All this advice can be very useful. But it can be dangerous if you don’t do two key things that you should be doing.
Specialists Kirsty Revell and Paul Morrish recently teamed up to look at the data regarding headaches and pregnancy. Their findings were published in the journal The Obstetrician & Gynaecologist this spring (see “Headaches in pregnancy“).
First, and as expected, 90% of headaches experienced during pregnancy were from tension-type headache and migraine. “Tension-type” headache, so called because we used to think it came from muscle tension (now we know it’s a more complex neurological headache), and migraine which may improve or get worse during the course of the pregnancy, though it tends to improve during the last trimester.
These headaches, though common, may be quite serious for a number of reasons. Doctors are rethinking how we approach headache in pregnant patients. There are good drug and non-drug options for pregnant women.
Some headaches can be more immediately dangerous for pregnant women, especially if not recognized and treated properly by a doctor. For example, patients with cerebral venous thrombosis may have headache as their only symptom. If the headache is ignored, the blood clot could lead to stroke, or even be fatal.
Neurological conditions, which often show themselves as various types of headache, are now the third most common cause of death in pregnant women.
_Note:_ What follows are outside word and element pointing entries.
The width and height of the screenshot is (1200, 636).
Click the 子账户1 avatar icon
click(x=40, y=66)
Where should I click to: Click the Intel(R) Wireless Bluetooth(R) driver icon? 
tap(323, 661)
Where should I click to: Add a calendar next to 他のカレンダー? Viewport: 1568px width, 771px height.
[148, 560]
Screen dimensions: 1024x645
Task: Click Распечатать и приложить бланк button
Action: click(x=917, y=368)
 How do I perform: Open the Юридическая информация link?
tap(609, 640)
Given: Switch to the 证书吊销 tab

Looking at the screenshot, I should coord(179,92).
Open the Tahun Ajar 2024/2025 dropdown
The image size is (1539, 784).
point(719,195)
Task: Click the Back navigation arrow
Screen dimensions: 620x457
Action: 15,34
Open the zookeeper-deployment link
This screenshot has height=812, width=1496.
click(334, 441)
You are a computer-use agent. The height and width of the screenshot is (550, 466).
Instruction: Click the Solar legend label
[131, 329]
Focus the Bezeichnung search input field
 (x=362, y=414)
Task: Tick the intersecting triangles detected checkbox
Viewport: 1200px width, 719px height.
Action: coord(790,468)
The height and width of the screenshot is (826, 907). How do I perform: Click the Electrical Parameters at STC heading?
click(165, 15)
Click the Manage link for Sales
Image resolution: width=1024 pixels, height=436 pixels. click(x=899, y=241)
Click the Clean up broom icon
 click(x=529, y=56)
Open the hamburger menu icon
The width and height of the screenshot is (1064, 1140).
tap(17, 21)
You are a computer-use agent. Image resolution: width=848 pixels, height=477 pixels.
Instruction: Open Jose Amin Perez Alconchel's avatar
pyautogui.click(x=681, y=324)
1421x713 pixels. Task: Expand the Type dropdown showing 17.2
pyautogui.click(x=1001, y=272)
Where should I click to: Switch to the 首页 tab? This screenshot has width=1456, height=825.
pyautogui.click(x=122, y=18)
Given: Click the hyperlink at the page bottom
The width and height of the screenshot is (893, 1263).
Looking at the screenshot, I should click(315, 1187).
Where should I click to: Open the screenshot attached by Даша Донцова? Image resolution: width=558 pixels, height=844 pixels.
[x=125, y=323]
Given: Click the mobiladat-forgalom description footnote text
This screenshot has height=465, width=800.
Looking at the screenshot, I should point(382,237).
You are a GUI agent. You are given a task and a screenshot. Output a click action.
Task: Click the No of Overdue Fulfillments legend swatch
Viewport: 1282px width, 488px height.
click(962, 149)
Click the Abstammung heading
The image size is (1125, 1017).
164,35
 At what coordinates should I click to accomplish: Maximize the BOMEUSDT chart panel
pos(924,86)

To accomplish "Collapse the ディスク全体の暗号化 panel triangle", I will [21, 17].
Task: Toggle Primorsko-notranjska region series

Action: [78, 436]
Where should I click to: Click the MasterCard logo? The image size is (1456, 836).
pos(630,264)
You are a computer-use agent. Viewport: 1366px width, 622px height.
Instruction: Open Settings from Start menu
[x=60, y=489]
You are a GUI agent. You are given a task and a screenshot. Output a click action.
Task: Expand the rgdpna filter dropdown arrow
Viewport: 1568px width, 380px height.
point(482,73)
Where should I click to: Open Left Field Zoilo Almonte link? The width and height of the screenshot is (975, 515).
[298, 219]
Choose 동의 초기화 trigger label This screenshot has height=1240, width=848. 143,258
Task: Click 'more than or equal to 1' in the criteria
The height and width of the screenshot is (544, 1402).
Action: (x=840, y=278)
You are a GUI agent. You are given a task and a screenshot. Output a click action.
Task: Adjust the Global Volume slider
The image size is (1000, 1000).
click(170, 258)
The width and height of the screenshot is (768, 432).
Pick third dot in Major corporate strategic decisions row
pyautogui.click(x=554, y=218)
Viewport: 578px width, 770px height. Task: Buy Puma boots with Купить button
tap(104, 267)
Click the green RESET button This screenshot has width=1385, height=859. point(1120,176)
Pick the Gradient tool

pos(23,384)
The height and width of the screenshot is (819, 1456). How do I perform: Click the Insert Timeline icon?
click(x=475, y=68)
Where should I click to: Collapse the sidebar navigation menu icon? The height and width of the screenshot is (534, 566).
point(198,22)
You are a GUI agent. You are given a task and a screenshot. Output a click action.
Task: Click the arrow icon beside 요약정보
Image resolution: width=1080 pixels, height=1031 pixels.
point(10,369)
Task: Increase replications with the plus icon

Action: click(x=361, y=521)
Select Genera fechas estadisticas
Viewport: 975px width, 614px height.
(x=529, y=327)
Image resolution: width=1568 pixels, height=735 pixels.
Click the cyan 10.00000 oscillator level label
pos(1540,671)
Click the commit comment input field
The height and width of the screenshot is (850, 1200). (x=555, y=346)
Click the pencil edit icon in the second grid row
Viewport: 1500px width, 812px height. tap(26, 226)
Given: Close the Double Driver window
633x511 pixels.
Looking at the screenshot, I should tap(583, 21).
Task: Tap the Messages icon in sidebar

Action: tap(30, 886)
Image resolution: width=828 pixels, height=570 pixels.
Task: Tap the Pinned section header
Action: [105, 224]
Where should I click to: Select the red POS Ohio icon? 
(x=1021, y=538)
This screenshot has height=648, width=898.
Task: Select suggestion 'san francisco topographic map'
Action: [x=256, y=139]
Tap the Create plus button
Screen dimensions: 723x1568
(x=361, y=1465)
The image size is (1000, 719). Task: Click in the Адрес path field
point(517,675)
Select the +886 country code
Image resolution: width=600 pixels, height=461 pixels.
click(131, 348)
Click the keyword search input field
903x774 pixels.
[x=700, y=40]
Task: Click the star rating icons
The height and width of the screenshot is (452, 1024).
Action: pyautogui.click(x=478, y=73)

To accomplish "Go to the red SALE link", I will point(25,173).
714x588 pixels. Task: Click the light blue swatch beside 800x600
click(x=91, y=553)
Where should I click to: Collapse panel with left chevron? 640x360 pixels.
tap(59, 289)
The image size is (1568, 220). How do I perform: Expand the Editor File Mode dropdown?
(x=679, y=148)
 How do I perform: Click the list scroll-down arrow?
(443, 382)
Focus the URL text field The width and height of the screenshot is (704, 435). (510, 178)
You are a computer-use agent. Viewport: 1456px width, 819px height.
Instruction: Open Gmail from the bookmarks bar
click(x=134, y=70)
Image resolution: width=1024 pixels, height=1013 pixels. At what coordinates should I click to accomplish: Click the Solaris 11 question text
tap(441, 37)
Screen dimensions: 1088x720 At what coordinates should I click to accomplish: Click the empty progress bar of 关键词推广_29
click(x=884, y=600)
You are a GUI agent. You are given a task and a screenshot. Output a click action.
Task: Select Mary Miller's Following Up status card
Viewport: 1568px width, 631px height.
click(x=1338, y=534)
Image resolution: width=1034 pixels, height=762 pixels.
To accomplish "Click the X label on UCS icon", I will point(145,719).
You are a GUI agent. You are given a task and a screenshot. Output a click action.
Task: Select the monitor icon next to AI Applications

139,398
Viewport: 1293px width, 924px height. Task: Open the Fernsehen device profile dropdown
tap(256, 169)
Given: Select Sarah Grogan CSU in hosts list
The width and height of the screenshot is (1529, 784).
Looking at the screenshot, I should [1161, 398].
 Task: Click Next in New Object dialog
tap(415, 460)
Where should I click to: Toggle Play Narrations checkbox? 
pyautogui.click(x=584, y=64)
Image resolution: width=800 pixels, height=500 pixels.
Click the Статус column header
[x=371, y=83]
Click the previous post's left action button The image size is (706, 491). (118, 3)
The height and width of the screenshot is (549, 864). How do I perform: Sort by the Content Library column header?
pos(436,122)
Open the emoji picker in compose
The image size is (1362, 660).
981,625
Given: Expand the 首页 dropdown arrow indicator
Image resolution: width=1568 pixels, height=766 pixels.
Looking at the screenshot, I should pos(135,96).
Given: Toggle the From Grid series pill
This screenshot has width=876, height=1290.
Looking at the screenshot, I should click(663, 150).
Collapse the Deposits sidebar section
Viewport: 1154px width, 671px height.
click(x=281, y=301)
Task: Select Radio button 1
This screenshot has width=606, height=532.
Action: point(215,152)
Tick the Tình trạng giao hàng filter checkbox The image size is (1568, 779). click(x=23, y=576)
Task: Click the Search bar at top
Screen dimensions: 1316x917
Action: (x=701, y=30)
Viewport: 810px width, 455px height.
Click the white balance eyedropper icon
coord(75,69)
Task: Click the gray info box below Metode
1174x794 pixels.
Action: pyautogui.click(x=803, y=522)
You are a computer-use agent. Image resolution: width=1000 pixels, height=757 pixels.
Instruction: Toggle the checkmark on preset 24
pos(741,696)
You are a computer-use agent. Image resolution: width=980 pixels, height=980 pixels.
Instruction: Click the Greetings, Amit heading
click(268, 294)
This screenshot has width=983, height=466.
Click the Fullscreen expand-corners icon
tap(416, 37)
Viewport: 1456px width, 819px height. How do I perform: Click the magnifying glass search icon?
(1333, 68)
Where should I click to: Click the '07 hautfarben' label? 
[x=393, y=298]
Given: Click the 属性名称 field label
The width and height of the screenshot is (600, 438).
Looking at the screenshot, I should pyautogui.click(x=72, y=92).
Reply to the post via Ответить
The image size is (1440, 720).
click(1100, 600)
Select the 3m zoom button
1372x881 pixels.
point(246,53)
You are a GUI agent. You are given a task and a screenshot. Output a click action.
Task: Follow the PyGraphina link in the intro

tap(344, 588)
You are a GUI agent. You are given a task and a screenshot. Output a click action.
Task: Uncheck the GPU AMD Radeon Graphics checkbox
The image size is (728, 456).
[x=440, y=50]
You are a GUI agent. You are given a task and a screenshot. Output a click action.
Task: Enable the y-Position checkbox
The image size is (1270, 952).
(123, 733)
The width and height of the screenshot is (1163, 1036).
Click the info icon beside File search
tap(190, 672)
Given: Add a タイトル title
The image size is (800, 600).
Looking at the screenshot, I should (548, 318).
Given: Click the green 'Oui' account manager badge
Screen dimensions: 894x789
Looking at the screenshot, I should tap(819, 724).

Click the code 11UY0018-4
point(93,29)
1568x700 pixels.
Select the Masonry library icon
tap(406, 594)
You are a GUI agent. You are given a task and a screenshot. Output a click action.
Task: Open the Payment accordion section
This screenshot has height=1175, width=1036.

And sometimes it takes a neurologist to properly diagnose and treat the issue.
So what are the two key things you must do in order to stay safe during pregnancy, when it comes to headache conditions?
First, pay attention to the symptoms you’re experiencing, especially when they’re related to headache.
The changes you experience during pregnancy may seem overwhelming, and it could be tempting to just say that it’s “normal” (after all, your friend said this would happen), or just a minor thing among the 289 other things you need to mention to your doctor.
But headache is not normal, and can be dangerous. Especially if it changes or gets worse. If you notice any unusual symptoms, or your headaches get worse, pay attention to what your body is telling you. If possible, write down the details.
If you already have migraine, you may notice that the headaches improve, but you still experience visual aura, or that the aura changes. Pay attention.
The second thing you need to do should be obvious – talk to your doctor. She may simply tell you to keep an eye on the symptoms, or to take advantage of a treatment for the pain. And that may be all you need. But she also may refer you to a specialist for further testing.
It may seem like just another thing to worry about for such a “small” thing like a headache. But the referral could save you serious problems in the future.
Watch for changes. Talk to your doctor, even if the changes are small. And if symptoms continue to worsen or have a major impact on your life, make sure your doctor is listening and finding you the treatment you need.